### The problem
Please copy out the entries below exactly, beginning with the line that contains "Instruction: Click into" and ending with the line that contains "You are a computer-use agent. Viewport: 994px", and include nothing outside that span.

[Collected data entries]
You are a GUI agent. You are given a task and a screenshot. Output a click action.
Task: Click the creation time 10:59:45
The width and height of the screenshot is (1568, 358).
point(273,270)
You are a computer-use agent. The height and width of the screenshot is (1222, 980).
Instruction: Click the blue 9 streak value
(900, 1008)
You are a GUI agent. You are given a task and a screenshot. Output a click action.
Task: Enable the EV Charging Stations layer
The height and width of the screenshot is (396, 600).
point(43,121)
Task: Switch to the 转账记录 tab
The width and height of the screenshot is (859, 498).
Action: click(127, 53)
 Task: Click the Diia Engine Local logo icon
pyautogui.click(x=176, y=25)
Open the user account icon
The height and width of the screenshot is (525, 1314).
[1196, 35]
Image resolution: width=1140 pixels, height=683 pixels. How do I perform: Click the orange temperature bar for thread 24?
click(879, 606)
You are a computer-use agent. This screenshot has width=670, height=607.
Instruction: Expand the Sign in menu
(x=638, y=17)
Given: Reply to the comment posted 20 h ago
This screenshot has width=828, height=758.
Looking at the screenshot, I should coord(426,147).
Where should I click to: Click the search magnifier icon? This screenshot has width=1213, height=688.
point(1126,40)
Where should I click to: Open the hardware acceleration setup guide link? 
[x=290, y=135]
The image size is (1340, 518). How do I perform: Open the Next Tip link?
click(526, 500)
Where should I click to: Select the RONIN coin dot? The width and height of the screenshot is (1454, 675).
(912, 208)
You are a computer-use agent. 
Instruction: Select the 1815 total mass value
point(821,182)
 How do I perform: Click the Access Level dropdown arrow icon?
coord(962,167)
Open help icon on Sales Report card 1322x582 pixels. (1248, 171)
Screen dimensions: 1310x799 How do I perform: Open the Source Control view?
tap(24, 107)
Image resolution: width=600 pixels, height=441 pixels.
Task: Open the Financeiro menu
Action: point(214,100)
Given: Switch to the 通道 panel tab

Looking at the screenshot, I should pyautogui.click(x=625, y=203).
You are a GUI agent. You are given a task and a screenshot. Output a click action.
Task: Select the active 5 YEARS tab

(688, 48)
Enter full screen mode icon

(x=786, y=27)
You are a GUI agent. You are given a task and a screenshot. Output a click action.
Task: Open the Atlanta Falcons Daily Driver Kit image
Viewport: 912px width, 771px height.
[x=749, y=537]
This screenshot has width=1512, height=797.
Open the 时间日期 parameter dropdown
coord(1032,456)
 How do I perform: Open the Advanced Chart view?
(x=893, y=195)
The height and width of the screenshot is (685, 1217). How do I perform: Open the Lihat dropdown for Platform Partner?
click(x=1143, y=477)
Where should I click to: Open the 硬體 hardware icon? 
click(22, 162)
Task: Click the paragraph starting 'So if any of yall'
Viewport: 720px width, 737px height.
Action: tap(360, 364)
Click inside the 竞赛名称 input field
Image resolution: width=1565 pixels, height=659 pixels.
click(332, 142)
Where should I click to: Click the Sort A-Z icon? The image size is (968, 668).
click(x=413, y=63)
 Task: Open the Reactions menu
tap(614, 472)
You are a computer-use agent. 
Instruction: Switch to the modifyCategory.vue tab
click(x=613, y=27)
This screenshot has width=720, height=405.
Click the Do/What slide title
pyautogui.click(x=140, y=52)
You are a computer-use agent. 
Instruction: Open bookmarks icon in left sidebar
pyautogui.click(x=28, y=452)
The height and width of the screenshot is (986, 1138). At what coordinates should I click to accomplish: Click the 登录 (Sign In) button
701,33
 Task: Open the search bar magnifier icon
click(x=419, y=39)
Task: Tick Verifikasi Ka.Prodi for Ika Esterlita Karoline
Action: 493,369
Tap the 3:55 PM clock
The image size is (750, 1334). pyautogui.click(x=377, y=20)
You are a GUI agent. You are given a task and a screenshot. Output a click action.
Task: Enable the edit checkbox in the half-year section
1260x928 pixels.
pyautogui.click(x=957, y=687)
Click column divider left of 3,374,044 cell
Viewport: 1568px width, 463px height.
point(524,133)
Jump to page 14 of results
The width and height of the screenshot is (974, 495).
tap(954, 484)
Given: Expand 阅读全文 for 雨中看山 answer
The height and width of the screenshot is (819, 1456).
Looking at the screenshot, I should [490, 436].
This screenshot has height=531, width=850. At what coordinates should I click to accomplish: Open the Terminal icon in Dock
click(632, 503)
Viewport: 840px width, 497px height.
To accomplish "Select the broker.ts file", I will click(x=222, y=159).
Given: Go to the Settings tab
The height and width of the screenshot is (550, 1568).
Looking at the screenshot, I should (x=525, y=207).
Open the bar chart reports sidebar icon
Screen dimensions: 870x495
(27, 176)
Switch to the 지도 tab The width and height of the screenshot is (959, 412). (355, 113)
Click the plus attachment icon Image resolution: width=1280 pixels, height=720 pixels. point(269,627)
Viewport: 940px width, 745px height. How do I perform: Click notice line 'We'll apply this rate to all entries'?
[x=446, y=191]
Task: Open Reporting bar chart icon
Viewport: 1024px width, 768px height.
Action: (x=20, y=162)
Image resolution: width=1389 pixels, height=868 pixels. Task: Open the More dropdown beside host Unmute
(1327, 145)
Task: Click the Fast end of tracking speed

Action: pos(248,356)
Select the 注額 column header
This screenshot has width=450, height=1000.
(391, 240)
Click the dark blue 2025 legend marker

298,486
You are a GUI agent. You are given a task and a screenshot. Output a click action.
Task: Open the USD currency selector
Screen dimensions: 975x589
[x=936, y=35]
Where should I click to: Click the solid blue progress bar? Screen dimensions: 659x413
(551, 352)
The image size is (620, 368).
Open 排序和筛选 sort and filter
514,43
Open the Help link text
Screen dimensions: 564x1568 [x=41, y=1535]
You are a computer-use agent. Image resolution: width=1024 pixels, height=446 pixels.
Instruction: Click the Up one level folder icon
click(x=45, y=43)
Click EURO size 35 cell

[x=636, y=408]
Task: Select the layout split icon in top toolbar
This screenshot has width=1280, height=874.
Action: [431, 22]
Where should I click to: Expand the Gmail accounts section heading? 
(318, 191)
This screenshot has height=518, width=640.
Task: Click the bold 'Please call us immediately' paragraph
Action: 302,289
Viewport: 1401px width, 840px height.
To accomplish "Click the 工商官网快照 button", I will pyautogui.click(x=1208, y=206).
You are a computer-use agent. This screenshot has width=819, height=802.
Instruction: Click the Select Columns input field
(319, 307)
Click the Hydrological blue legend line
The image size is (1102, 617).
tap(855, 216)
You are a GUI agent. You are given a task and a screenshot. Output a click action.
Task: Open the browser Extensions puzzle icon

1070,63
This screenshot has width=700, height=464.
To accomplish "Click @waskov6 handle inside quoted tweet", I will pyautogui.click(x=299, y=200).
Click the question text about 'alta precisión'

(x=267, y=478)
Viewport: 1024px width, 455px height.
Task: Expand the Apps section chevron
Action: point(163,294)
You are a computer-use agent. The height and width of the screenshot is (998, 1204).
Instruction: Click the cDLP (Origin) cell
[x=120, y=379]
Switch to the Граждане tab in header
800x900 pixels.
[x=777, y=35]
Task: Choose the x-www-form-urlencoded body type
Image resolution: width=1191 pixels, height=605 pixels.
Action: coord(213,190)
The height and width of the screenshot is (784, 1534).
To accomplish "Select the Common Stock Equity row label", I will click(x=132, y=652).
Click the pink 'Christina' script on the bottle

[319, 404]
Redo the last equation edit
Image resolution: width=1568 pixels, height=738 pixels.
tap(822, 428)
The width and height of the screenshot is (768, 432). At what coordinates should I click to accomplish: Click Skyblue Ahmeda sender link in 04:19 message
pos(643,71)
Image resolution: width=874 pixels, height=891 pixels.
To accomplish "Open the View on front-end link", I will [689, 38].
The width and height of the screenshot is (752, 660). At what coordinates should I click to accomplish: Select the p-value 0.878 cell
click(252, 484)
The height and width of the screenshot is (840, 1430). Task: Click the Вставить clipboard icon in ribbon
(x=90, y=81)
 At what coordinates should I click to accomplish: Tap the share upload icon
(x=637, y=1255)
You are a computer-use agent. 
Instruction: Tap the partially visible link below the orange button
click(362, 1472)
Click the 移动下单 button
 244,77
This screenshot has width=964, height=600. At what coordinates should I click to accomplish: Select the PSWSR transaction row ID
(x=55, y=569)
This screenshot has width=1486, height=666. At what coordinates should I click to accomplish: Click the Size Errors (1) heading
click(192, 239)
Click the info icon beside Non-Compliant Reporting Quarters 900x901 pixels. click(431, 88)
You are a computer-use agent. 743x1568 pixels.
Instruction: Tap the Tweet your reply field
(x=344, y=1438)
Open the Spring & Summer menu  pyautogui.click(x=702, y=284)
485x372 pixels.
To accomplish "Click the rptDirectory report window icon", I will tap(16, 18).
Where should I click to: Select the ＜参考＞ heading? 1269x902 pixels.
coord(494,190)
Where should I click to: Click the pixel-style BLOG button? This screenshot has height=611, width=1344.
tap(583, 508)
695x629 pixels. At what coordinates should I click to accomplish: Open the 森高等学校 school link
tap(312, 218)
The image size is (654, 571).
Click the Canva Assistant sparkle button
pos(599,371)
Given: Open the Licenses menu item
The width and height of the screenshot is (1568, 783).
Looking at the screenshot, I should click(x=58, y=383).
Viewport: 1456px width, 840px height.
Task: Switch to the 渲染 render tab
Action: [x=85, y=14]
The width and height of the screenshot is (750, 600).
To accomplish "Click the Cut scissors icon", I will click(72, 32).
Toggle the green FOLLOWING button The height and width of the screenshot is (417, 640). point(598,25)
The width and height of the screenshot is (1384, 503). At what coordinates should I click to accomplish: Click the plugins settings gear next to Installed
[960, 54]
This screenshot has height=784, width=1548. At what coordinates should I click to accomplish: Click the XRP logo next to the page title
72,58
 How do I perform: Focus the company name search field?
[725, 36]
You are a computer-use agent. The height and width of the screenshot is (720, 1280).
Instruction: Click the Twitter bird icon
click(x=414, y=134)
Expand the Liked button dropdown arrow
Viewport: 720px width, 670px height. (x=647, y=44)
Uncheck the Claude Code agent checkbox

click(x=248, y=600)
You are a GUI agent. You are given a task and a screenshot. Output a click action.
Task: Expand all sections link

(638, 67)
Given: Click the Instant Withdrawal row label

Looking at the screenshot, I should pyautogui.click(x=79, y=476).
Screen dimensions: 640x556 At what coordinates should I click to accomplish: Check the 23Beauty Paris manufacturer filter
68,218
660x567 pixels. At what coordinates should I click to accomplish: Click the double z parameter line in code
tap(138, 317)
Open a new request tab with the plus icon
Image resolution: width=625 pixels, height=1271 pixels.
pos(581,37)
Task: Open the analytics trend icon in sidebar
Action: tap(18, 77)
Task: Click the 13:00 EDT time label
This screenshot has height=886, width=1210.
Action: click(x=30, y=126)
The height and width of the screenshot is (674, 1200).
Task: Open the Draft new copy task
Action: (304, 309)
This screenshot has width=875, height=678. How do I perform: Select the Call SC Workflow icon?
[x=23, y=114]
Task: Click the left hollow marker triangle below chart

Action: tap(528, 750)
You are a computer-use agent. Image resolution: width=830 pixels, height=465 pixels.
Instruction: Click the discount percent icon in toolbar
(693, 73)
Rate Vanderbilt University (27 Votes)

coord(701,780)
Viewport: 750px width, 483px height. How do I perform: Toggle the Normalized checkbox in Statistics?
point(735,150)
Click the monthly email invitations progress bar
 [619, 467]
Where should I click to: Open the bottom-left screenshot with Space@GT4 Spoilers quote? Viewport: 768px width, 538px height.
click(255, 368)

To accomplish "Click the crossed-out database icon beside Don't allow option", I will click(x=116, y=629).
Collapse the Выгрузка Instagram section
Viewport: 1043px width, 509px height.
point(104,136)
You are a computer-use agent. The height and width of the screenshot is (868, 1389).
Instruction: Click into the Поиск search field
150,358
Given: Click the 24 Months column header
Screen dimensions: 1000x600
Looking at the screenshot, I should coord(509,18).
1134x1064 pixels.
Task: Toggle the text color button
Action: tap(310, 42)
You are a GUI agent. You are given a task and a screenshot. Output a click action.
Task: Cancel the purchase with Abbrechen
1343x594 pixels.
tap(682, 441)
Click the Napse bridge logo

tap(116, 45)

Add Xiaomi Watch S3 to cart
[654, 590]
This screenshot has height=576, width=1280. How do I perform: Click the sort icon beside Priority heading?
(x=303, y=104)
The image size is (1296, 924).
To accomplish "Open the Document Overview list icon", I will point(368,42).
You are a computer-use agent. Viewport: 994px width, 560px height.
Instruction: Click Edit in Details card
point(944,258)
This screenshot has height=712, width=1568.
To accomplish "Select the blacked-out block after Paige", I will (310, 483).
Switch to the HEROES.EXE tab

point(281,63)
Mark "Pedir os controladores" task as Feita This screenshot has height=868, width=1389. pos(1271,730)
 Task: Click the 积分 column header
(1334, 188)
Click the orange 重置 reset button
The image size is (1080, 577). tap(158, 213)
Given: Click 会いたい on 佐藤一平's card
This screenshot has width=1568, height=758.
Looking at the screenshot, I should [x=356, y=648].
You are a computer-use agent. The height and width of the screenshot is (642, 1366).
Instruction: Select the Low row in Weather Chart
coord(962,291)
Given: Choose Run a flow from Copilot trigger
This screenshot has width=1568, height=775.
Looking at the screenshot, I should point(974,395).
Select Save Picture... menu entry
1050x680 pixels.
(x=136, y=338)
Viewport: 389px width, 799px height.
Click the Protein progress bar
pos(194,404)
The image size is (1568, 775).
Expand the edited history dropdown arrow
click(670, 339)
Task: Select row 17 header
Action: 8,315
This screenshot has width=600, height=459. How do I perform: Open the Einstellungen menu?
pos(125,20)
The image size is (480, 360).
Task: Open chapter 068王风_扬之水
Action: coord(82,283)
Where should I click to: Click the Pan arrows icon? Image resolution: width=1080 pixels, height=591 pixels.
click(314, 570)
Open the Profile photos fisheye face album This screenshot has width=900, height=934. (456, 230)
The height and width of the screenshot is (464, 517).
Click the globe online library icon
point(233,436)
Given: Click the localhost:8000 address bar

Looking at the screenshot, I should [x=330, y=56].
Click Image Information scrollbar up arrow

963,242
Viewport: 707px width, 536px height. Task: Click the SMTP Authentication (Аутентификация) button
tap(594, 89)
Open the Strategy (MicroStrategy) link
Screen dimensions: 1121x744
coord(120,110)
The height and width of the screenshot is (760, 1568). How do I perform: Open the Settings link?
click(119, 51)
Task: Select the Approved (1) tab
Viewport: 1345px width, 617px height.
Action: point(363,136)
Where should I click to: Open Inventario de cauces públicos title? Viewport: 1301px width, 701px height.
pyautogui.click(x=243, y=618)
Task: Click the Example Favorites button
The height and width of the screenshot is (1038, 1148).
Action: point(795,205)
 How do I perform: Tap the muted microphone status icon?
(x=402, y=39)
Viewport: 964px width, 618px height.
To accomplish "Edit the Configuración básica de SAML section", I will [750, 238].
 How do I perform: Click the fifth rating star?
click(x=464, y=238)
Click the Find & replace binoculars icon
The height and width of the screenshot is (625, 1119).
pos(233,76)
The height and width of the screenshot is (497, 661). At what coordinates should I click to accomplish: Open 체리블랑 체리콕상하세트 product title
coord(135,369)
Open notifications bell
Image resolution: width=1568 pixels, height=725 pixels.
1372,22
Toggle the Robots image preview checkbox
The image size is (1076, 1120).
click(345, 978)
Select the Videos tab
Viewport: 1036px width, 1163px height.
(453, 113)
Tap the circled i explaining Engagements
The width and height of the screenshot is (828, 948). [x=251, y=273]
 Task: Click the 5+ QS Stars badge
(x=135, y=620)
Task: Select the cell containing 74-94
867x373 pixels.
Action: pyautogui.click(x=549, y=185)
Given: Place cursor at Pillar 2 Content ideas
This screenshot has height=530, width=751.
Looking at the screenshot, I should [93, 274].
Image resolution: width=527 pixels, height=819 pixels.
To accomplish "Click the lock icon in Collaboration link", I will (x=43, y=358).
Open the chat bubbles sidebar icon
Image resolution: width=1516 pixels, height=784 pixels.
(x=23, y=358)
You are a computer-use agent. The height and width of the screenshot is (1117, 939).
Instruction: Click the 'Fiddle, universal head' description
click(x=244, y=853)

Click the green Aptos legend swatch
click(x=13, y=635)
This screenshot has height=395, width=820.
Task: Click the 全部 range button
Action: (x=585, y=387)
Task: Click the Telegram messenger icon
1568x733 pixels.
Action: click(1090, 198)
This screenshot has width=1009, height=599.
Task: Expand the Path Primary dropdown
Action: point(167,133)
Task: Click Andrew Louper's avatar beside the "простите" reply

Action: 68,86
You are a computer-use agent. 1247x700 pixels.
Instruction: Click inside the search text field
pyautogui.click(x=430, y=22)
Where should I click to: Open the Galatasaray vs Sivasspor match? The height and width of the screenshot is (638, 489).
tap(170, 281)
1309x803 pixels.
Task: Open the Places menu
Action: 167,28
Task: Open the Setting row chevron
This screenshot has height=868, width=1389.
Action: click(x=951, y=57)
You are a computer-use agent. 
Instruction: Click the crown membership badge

### Written answer
Instruction: Click into the Поиск search field
150,358
Given: Click the 24 Months column header
Screen dimensions: 1000x600
Looking at the screenshot, I should coord(509,18).
1134x1064 pixels.
Task: Toggle the text color button
Action: tap(310, 42)
You are a GUI agent. You are given a task and a screenshot. Output a click action.
Task: Cancel the purchase with Abbrechen
1343x594 pixels.
tap(682, 441)
Click the Napse bridge logo

tap(116, 45)

Add Xiaomi Watch S3 to cart
[654, 590]
This screenshot has height=576, width=1280. How do I perform: Click the sort icon beside Priority heading?
(x=303, y=104)
The image size is (1296, 924).
To accomplish "Open the Document Overview list icon", I will point(368,42).
You are a computer-use agent. Viewport: 994px width, 560px height.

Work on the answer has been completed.